Sidwell Friends, the tony prep school that educates the children of D.C. elites, has a $50 million endowment. Its revenue from tuition is reportedly $40 million a year.
And yet the Washingtonian magazine reports that Sidwell Friends has received a $5.2 million loan from the Paycheck Protection Program, which was designed to save jobs and provide support for workers by preventing small businesses from going under because of the COVID-19 crisis.
Washingtonian gave a rundown on other Washington area private schools: St. Andrew’s, where Baron Trump is a student and which has a reported $9 million endowment, has received a PPP loan for an undisclosed amount. The Field School and Holton-Arms have not yet decided whether to take a PPP loan. Landon has applied for a PPP loan. Georgetown Prep told the magazine it would get back to it.

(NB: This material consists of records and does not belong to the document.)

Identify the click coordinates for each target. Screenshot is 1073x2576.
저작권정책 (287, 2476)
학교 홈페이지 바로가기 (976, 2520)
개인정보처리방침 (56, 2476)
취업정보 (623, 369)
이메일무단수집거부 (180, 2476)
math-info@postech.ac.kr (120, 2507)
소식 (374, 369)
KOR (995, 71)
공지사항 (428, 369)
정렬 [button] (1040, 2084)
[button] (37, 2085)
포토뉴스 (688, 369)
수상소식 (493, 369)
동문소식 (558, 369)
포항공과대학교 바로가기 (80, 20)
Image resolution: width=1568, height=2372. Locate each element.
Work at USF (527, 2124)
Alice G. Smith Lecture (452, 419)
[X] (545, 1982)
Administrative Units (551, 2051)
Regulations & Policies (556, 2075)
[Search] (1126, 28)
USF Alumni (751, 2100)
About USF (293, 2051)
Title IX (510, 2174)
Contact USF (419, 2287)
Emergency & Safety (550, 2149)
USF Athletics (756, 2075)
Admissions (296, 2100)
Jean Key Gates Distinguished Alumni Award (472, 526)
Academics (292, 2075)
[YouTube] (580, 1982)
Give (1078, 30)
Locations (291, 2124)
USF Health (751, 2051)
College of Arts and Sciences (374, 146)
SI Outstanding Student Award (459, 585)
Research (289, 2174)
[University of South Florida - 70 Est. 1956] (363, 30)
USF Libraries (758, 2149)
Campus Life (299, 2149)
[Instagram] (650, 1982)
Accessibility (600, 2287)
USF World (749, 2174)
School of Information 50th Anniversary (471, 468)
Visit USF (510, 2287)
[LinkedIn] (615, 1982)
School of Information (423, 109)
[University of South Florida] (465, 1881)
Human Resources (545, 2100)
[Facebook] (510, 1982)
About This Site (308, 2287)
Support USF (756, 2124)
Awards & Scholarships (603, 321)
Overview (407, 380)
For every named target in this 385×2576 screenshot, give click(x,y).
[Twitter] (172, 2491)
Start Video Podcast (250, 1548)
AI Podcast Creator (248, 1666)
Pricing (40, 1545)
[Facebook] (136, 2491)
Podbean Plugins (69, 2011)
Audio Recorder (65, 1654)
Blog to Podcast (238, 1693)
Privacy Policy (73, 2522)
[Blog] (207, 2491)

According to the magazine, other private schools have said they would not take a PPP loan. These include Georgetown Day, Maret, and St. Albans and National Cathedral, which did not apply for a PPP loan. Famous Episcopal High School in Alexandria, according to the New York Times, decided that it “should not seek this kind of support when others need it more,”
Even if (like me) you strongly believe that private education is a great thing, learning that an institution with a $50 million endowment has taken one of these loans has to shake you up a bit. The loans were meant to help our economy by preventing small businesses from going under.
Treasury Secretary Steven Mnuchin has asked private schools with big endowments to return the money. No dice from Sidwell Friends. The Washington Free Beacon reports:
In a letter to the community, the [Sidwell Friends] board of trustees cited its “fiduciary responsibilities” as well as “our Quaker values” in its decision to keep the money—with the latter claim particularly raising eyebrows among critics.
. . .
The school likely has substantial benefactors, as indicated by the wealth of its board. Members include Marla Beck, who sold cosmetics chain Bluemercury to Macy’s for $210 million; Patrick Gross, cofounder of American Management Systems Inc., which was valued at $1 billion; and Mark Jacobsen, CEO of Promontory Interfinancial Network, which provides financial services for half of all banks nationwide and previously sold for $2.5 billion.
Requests for comments directed to Beck’s, Gross’s, and Jacobsen’s firms as to whether or not the board members were approached for assistance by the school went unanswered.
No one is alleging that the loans were acquired dishonestly. On the other hand, as the New York Times points out, it probably did help Sidwell to have friends in high places:
That tension is playing out in miniature in the private school world. While there is no suggestion that any school used political ties to bolster its application, some bigger institutions are able to tap board members and donors with connections to banks.“It’s kind of a wild thing that’s happening — you can see the pitfalls with the program,” said Jennifer S. Danish, head of school at Grace Episcopal Day School in Kensington, Md., which she said served mostly middle-class students. “If you have a board member or a connection with a big bank, you’re more likely going to get it.”
Let’s go back to the values thing cited in the letter to the community from the board of Sidwell Friends. What kind of values does it teach students for Sidwell Friends to accept this kind of money from a program that was designed to bail out struggling businesses at a time of epic hardship?
What ever happened to doing your bit, pitching in, tightening your belt and other formerly preppie values?
Consider this an essay question—and you don’t have to be Advanced Placement to ace it when the answer is this obvious.
By the way, Shake Shack, which was given a loan and then returned it, set a better example than the fancy prep school by returning its PPP loan.